Евгений Витковский - День пирайи (Павел II, Том 2)
Через дипломатические каналы информация о копенгагенских событиях достигла нужных и ненужных ушей очень быстро и скоро попала к Шелковникову. Тот обматерил Сухоплещенко за нерадивость, сказал, что подполковник достоин понижения в звании, вот, оказывается, ему самому приходится ловить Романовых по всяким, мать твою, Копенгагенам! На душе у генерала скребли кошки, Ромео приходился ему слишком близким родственником. Решить, что делать, без мнения императора было невозможно. Генерал поехал в Староконюшенный. Машина медленно заворачивала в переулок, генерал ненароком глянул в окно и увидел, как по тротуару медленно идет молодой человек в окладистой бородке, с хозяйственной сумкой, а из сумки торчит что-то очень по летнему времени загадочное: два валенка, вставленные один в другой, словно в них что-то было спрятано. «Ишь ты, уже валенками запасаются…» — безразлично подумал генерал, ему сейчас не до того было. Машина остановилась у подъезда многоколонного особняка.

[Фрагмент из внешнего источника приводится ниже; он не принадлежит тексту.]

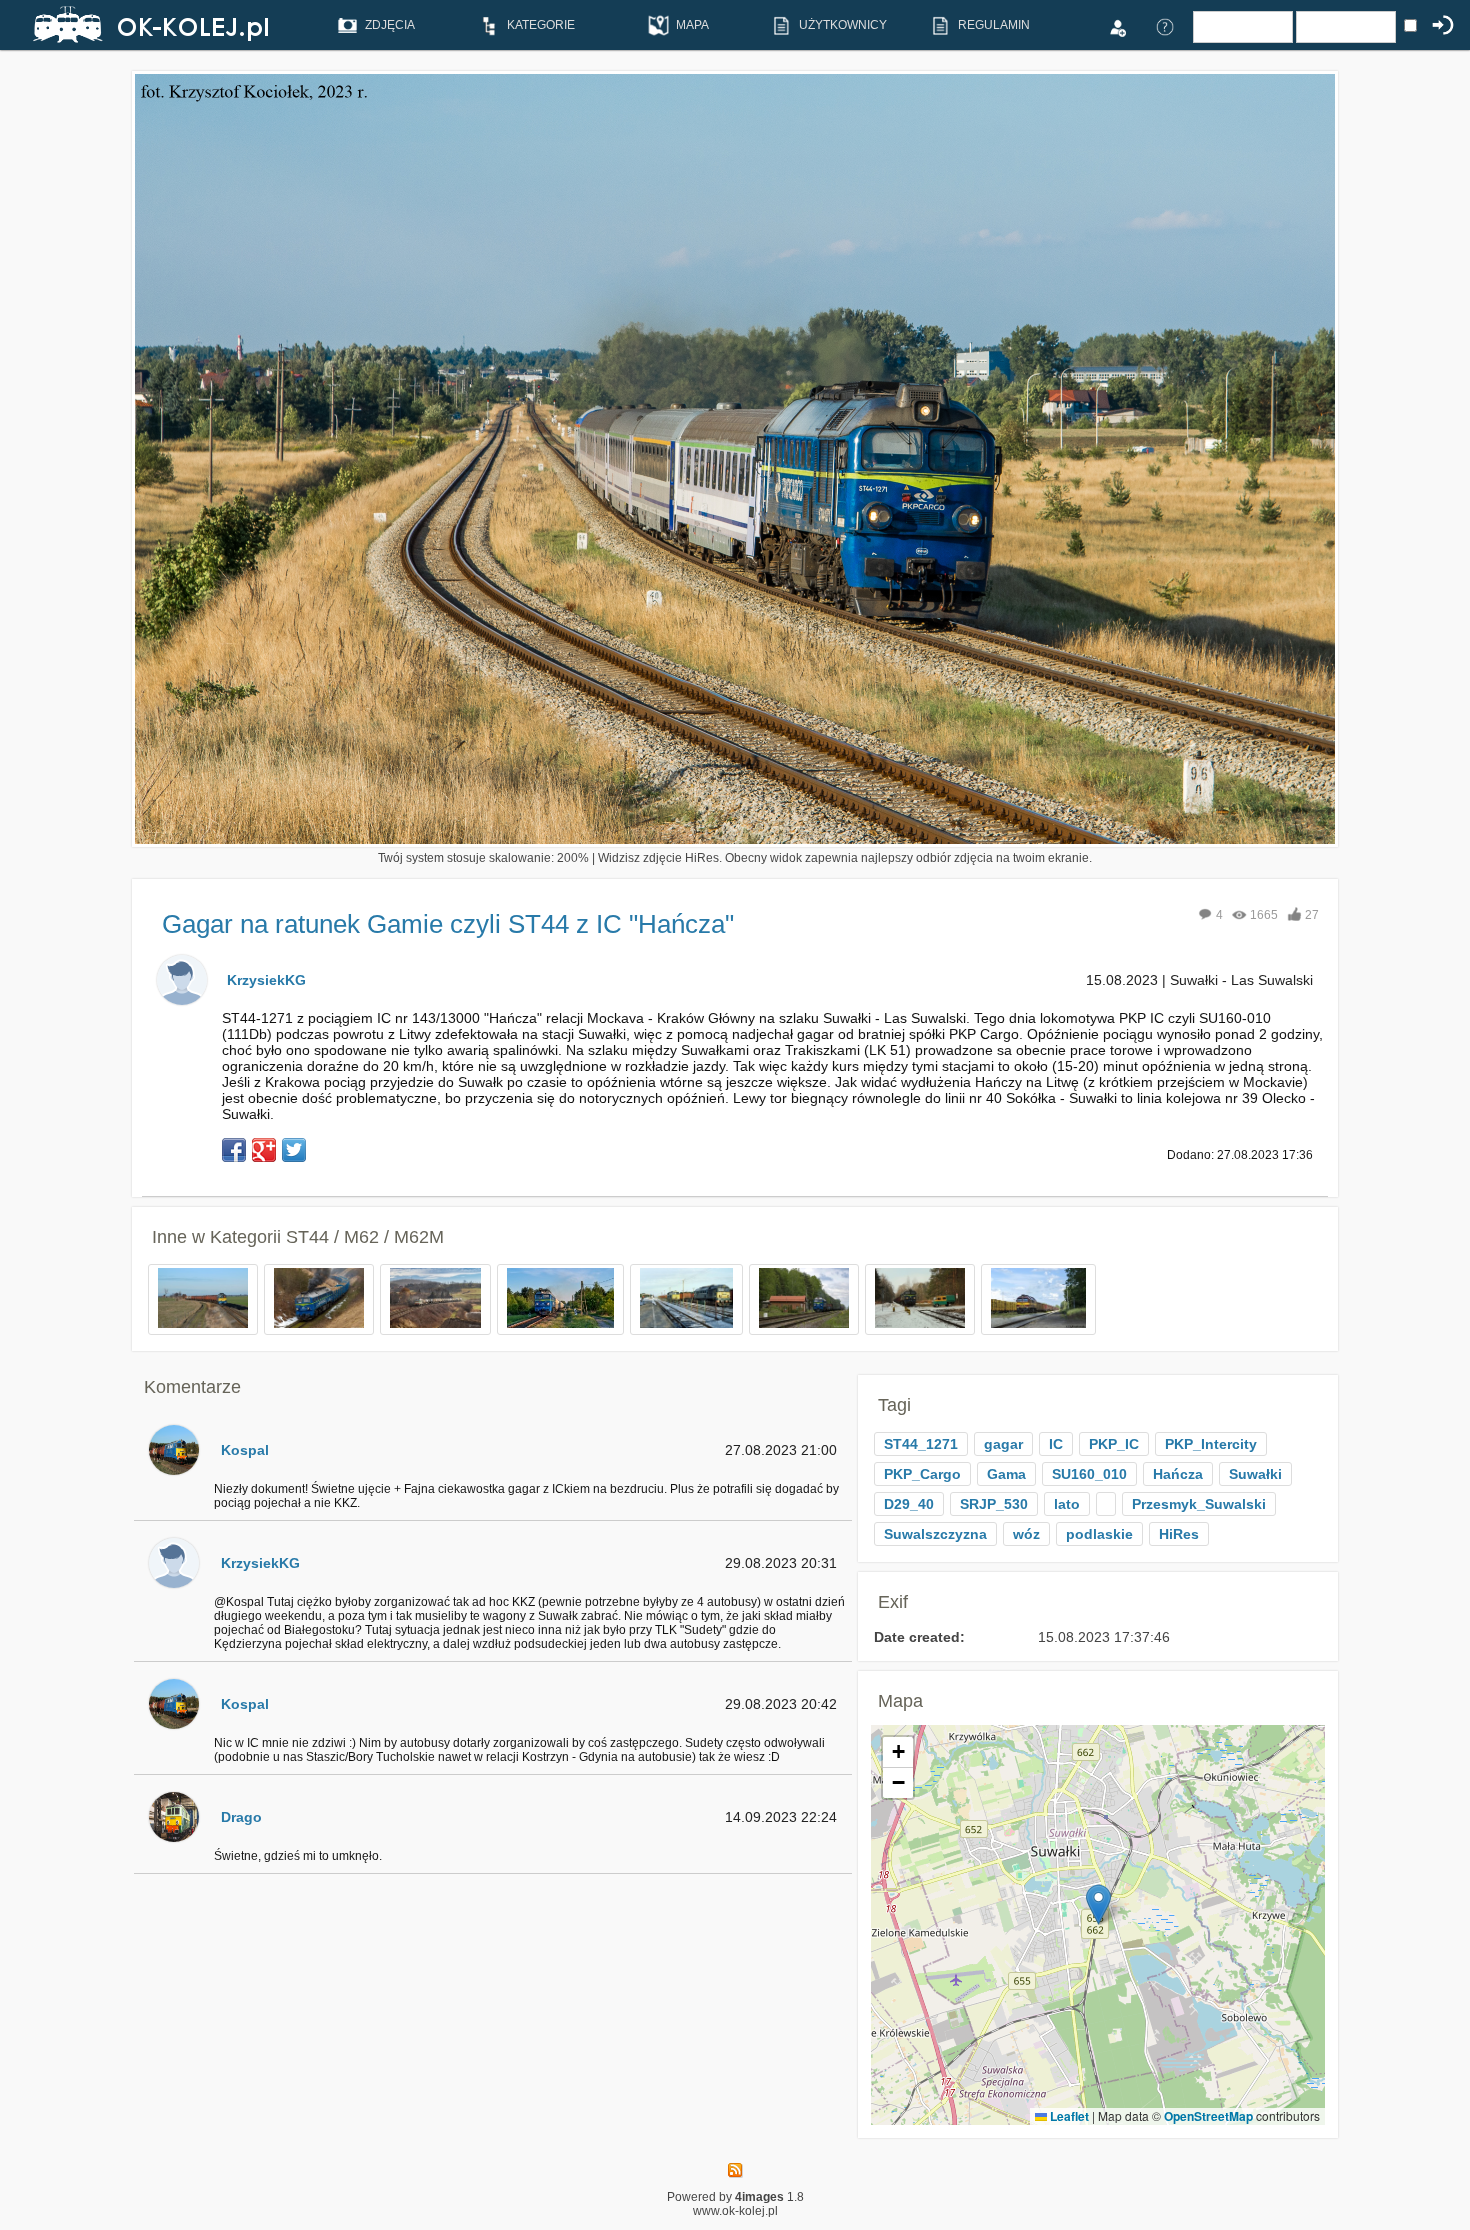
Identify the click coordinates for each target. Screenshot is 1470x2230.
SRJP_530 (994, 1504)
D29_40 (909, 1504)
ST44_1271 (921, 1444)
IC (1056, 1444)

Павел, по обыкновению, лежал в гостиной под латанией и читал; последнее время он заказывал книги ящиками и читал их, почти все были по истории, по гражданской его профессии, «боярская клика» это его занятие одобряла: значит, серьезный будет царь, значит, наукой заниматься будет, где уж тут за взятками следить. Павел выслушал весьма искаженную историю копенгагенского венчания, заподозрил, что все это Шелковников сам подстроил, дабы попасть в родственники к царю: мол, расхлебайте-ка, ваше величество.
— Тарханное право… — произнес Павел, глядя в пространство. Шелковников и слова-то такого не слыхал. — Даруем-ка мы свояку вашему, генерал… и вам тоже… нет, обойдетесь, только ему… Он, конечно, не дворянин? Добавьте к его фамилии… Аракелян, да? Добавьте — Лубянский, подготовьте герб и грамоту, пусть будет дворянином с потомственным тарханным правом… Это наследственное право, его наши предки зря упразднили, пора восстановить… Даруем ему тарханное право на однополый брак… Всем потомкам по мужской линии до последнего колена… И по женской линии тоже…
— Там нет потомков по женской, ваше величество.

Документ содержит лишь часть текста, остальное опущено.